Karpie ha guidato il lavoro per riunire i dati di entrambi i gruppi. Ha iniziato con i dati combinati provenienti da esperimenti condotti in strutture di tutto il mondo. Ha poi aggiunto i risultati del calcolo della QCD reticolare alla sua analisi.
"Si tratta di mettere insieme tutto ciò che sappiamo sullo spin dei quark e dei gluoni e su come i gluoni contribuiscono allo spin del protone in una dimensione", ha affermato David Richards, uno scienziato senior del Jefferson Lab che ha lavorato allo studio.
"Quando lo abbiamo fatto, abbiamo visto che gli aspetti negativi non erano scomparsi, ma erano cambiati radicalmente. Ciò significava che c'era qualcosa di divertente in essi", ha detto Karpie.
Karpie è l'autore principale dello studio recentemente pubblicato su Physical Review D . Ha affermato che il punto principale è che la combinazione dei dati di entrambi gli approcci ha fornito un risultato più informato.
"Stiamo combinando insieme entrambi i nostri set di dati e ottenendo un risultato migliore di quello che ognuno di noi potrebbe ottenere indipendentemente. Dimostra davvero che impariamo molto di più combinando la QCD reticolare e sperimentando insieme in un'unica analisi del problema", ha affermato Karpie. "Questo è il primo passo e speriamo di continuare a farlo con un numero sempre maggiore di dati osservabili e con la creazione di più dati reticolari."
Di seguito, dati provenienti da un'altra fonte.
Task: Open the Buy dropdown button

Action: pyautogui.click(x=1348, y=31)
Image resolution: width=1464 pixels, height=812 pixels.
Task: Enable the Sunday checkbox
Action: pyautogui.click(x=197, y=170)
Il prossimo passo è migliorare ulteriormente i set di dati. Man mano che esperimenti più potenti forniscono informazioni più dettagliate sul protone, questi dati iniziano a dipingere un quadro che va oltre una dimensione. E man mano che i teorici imparano a migliorare i loro calcoli su supercomputer sempre più potenti, anche le loro soluzioni diventano più precise e inclusive.
L'obiettivo è infine produrre una comprensione tridimensionale della struttura del protone.
"Quindi, apprendiamo che i nostri strumenti funzionano nel più semplice scenario unidimensionale. Testando ora i nostri metodi, speriamo di sapere cosa dobbiamo fare quando vogliamo passare alla struttura 3D", ha affermato Richards. "Questo lavoro contribuirà a creare questa immagine 3D di come dovrebbe apparire un protone. Quindi si tratta di arrivare al nocciolo del problema facendo queste cose più semplici adesso."